If you have been following Intel for any length of time you know that these are not new revelations.

The sell recommendation was also accompanied by a negative view of two semiconductor capital equipment companies, Applied Materials and KLA-Tencor. Lam Research, on the other hand, received an upgrade because of their exposure to the memory business.

Not to be left out, CNBC's Fast Money group (yeah, that's what it is) chimed in with their views:

Fast Money it is….

All of this chatter comes on the heels of yesterday's Investor Meeting. For anyone interested in Intel I would strongly suggest a review of the materials presented . You can find them here (a painless, free registration may be required ):

When scrolling through Stacy Smith's presentation you will see, starting at slide #26, their assessment of the market.

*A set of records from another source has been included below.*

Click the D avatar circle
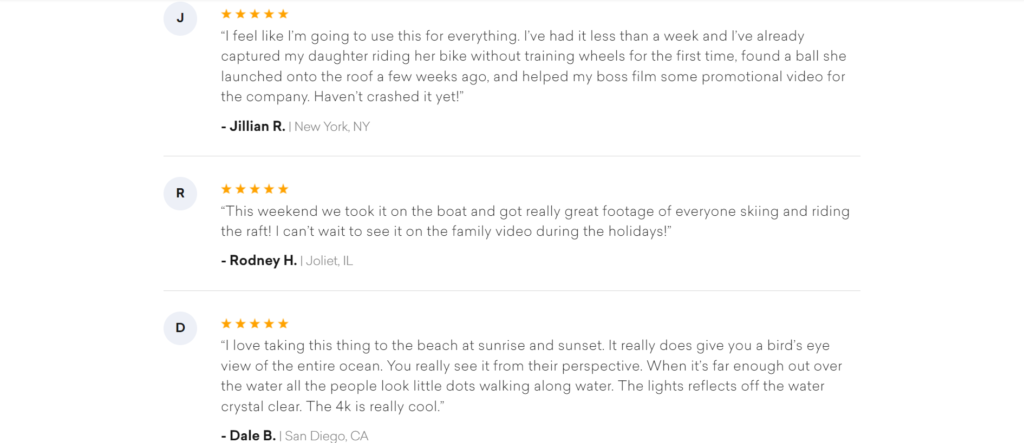1024x443 pixels. click(180, 328)
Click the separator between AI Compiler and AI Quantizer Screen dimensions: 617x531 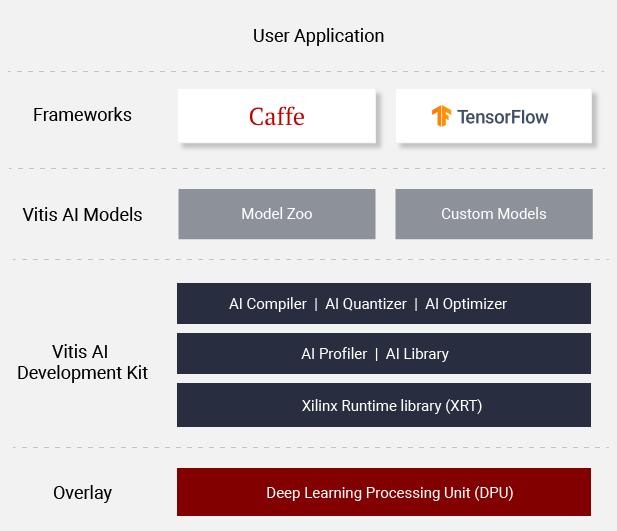tap(316, 304)
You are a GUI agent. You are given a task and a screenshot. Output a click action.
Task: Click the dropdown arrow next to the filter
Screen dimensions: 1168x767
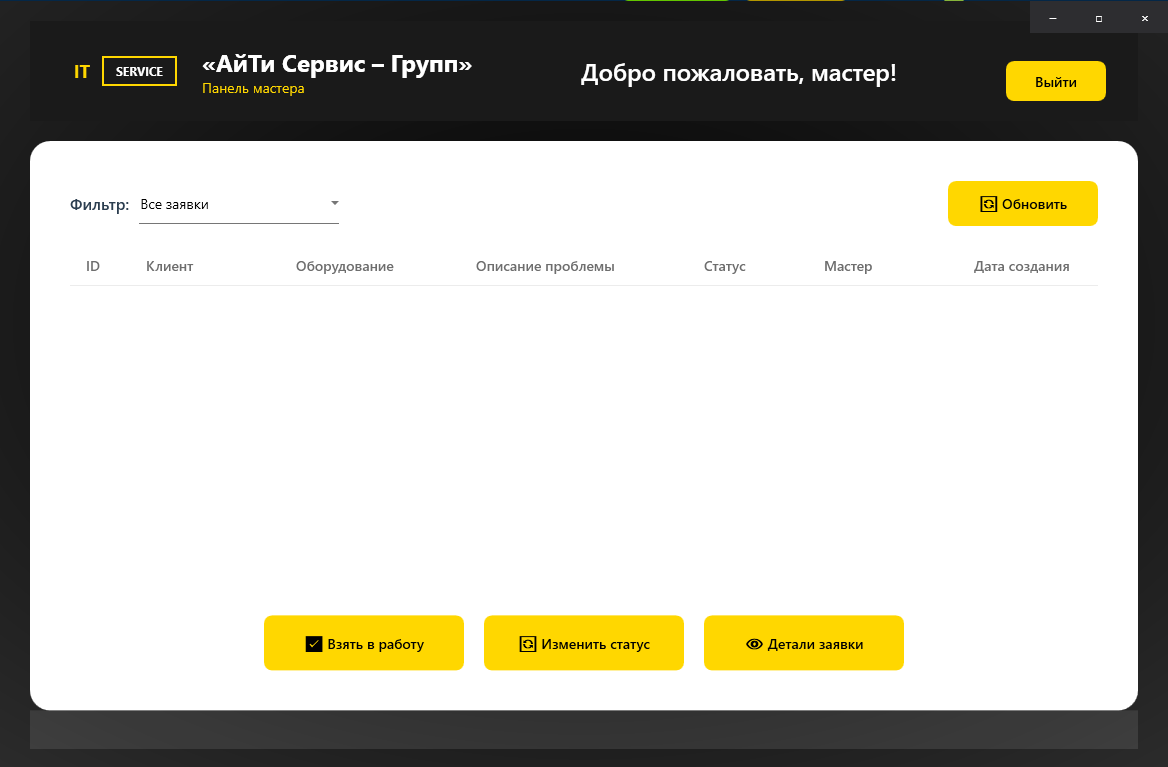(x=334, y=202)
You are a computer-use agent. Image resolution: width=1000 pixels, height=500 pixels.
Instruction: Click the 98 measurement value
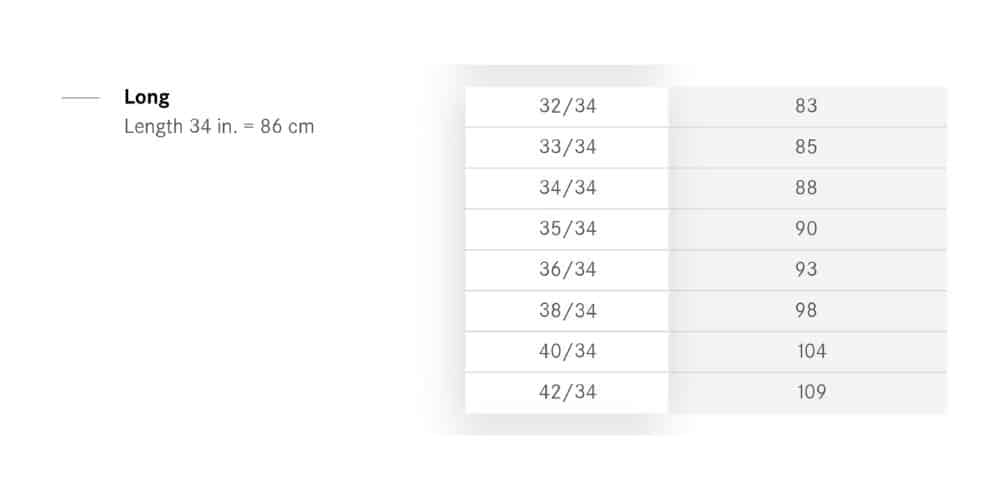click(806, 311)
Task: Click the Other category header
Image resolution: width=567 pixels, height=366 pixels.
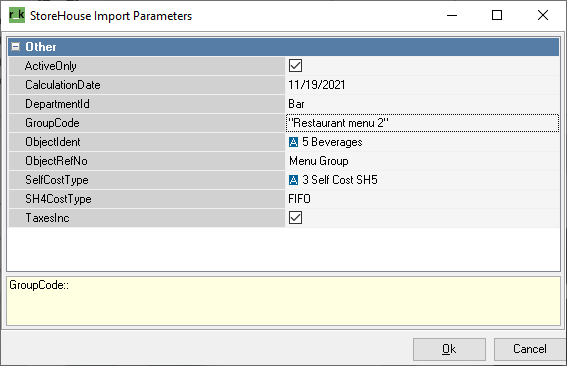Action: pyautogui.click(x=284, y=47)
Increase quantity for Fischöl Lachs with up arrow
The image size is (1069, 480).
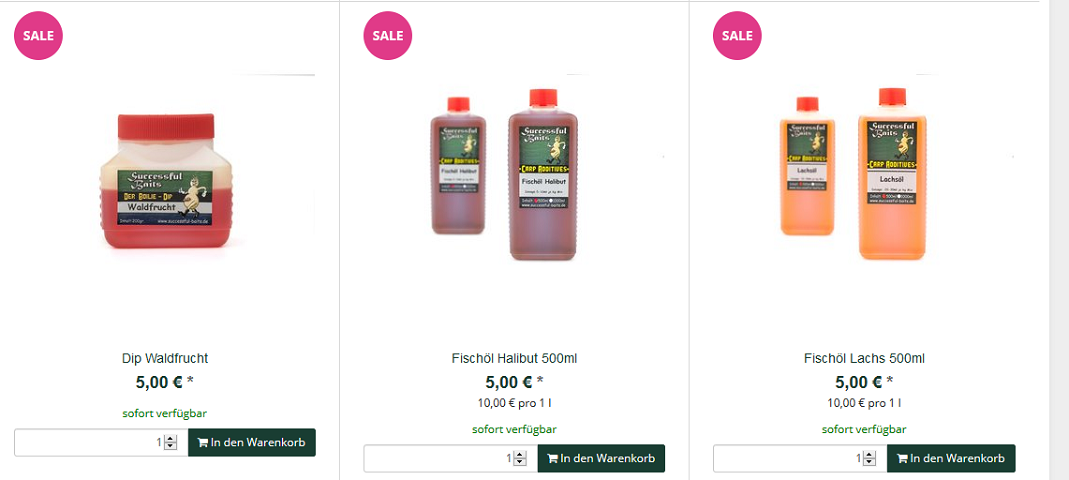click(870, 454)
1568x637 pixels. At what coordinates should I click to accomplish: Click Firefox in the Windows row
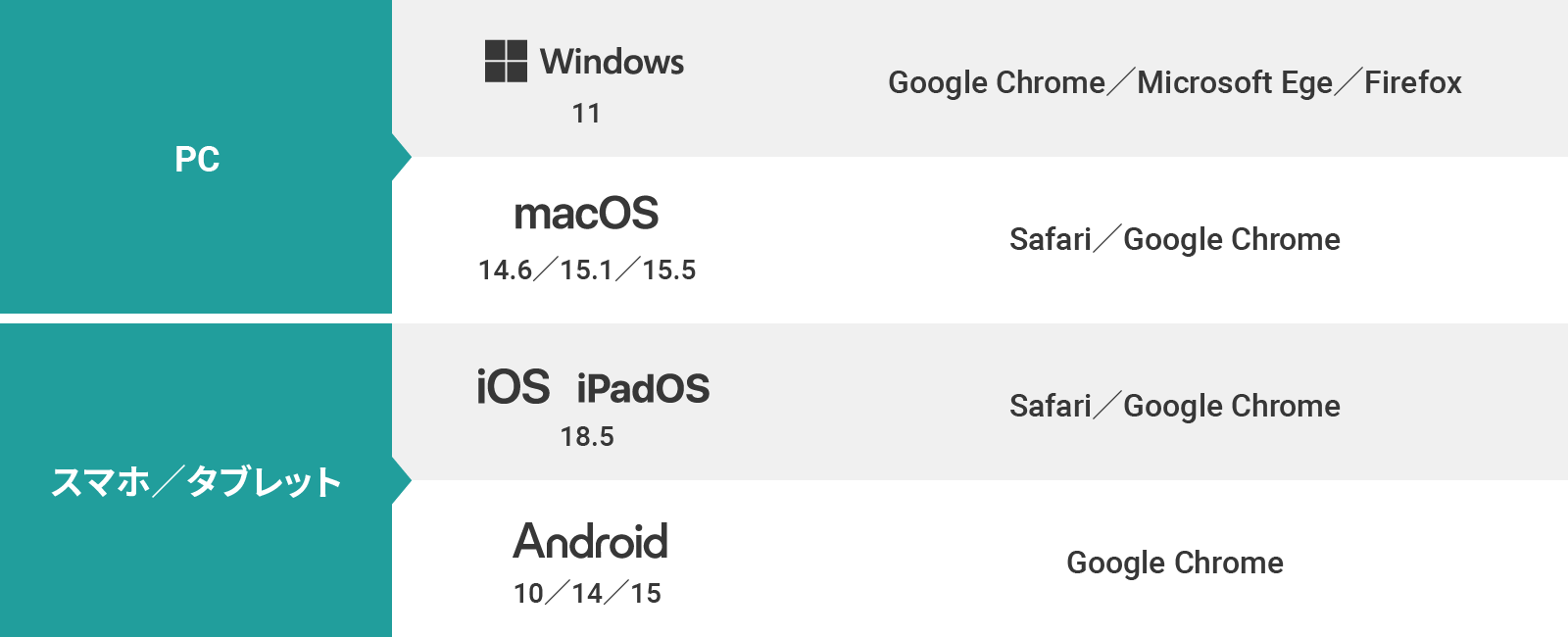pos(1413,83)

Noteworthy, and management has mentioned on their last few earnings calls, is the growth they have been seeing in the emerging markets. They've even gone as far to mention persistent under-estimation of that growth by the analytical community. Be on the lookout for even more surprises on that front.

So, is Goldman Sachs right and is the industry heading for a downward? During this quarter's confessionals pushouts and cancellations were mentioned by a few of the capital equipment companies.

Some of this can be attributed to the disaster that took place in Japan. Overall though, these dislocations were noted as short term problems. The equipment companies I speak with are leaning decidedly toward the bullish side of the ledger after these short term issues are resolved.

Having followed this sector for many years I don't find it surprising to see and hear all this mid-quarter noise. We're in that window between earnings reports and a lot of the analytical banter is pre-positioning for the next leg up. Given that semi-related shares have been performing well a breather is to be expected. For opportunistic types, any weakness that comes from this "noise" should be welcomed with open arms.